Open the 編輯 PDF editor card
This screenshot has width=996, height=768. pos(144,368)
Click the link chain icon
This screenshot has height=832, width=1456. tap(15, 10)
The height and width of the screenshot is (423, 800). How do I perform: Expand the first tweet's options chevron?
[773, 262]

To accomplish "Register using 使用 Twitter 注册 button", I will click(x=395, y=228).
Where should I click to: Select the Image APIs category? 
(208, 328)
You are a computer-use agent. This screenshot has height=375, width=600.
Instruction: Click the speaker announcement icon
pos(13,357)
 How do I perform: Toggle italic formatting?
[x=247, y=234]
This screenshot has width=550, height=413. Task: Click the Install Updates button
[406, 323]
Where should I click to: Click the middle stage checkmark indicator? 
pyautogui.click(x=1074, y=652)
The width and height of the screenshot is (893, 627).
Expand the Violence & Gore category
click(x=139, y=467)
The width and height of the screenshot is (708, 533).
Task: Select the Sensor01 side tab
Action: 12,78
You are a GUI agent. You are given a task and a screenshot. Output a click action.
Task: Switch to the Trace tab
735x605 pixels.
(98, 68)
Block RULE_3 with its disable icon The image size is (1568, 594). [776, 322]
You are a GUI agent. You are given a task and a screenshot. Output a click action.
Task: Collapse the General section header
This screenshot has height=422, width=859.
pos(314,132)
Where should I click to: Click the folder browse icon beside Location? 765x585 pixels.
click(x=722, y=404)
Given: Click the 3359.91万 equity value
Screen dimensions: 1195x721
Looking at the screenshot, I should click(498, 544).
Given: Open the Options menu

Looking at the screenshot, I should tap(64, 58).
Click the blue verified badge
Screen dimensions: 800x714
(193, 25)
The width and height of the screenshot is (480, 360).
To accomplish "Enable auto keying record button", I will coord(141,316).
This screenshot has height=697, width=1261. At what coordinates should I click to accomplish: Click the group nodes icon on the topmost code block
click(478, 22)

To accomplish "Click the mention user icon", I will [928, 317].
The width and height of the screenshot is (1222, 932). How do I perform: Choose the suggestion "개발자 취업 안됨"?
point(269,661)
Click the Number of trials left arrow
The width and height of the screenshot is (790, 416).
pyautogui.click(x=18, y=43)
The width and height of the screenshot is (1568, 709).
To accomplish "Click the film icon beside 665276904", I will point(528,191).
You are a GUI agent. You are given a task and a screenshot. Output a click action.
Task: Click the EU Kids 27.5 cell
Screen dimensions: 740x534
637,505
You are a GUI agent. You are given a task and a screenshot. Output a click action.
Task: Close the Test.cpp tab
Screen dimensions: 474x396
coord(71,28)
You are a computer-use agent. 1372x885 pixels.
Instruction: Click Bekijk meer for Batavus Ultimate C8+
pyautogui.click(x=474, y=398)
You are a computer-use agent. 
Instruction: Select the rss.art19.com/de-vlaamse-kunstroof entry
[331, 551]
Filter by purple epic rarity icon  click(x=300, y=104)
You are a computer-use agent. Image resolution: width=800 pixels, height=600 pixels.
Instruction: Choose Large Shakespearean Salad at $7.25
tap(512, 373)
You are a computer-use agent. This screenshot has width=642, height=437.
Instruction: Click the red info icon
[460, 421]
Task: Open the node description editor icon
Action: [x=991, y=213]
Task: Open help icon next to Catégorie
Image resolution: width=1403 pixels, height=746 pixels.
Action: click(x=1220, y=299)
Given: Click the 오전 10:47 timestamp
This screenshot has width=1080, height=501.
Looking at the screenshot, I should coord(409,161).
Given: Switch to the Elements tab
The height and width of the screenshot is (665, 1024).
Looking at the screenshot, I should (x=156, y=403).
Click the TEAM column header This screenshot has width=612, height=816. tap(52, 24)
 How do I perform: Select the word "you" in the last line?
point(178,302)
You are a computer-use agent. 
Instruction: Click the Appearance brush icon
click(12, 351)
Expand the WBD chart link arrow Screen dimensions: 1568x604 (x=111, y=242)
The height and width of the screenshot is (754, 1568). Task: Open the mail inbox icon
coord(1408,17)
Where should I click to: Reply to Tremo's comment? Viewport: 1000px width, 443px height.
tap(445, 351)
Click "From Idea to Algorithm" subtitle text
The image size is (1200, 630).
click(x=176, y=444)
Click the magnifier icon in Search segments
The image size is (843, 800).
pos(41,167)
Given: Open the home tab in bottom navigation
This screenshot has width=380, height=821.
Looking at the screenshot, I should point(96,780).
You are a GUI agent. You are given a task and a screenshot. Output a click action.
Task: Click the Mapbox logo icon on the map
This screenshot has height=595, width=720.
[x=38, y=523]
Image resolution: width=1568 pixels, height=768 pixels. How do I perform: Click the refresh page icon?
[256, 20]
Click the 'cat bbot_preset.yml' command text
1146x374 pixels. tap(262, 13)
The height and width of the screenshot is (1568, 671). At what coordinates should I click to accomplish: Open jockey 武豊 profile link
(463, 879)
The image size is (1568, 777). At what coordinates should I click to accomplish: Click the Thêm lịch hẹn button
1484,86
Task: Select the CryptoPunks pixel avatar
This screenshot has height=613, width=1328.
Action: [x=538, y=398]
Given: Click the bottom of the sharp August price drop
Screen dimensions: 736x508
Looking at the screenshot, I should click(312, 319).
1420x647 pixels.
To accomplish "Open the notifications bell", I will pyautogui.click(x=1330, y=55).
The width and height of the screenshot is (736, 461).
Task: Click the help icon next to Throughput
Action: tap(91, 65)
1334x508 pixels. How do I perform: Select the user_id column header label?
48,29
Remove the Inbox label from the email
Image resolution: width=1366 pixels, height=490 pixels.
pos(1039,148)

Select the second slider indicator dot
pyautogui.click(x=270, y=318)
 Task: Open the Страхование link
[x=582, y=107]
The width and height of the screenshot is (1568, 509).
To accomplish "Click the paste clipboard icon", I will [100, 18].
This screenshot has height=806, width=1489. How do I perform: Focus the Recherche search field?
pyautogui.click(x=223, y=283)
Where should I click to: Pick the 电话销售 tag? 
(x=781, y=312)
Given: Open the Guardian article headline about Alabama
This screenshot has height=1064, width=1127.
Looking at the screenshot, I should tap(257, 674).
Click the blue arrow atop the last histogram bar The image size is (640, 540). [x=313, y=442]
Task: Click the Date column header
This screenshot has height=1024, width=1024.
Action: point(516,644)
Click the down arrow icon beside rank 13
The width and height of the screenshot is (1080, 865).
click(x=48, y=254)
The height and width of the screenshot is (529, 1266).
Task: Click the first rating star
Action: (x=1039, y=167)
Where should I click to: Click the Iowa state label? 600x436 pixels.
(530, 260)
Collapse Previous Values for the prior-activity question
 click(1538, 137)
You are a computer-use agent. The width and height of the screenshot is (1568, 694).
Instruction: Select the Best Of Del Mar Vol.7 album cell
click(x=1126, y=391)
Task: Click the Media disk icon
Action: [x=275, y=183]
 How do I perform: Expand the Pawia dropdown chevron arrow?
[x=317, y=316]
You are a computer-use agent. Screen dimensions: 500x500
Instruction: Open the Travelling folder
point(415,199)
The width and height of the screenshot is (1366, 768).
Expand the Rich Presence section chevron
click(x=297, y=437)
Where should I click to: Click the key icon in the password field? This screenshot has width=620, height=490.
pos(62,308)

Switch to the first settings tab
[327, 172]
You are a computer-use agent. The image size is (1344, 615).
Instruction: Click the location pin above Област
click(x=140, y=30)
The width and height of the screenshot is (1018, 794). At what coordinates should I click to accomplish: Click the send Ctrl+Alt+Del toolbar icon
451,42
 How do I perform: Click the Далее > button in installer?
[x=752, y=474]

════════

Using the listing above, tally how many lines include the word "bottom". Write only the number.

▸ Worked solution
2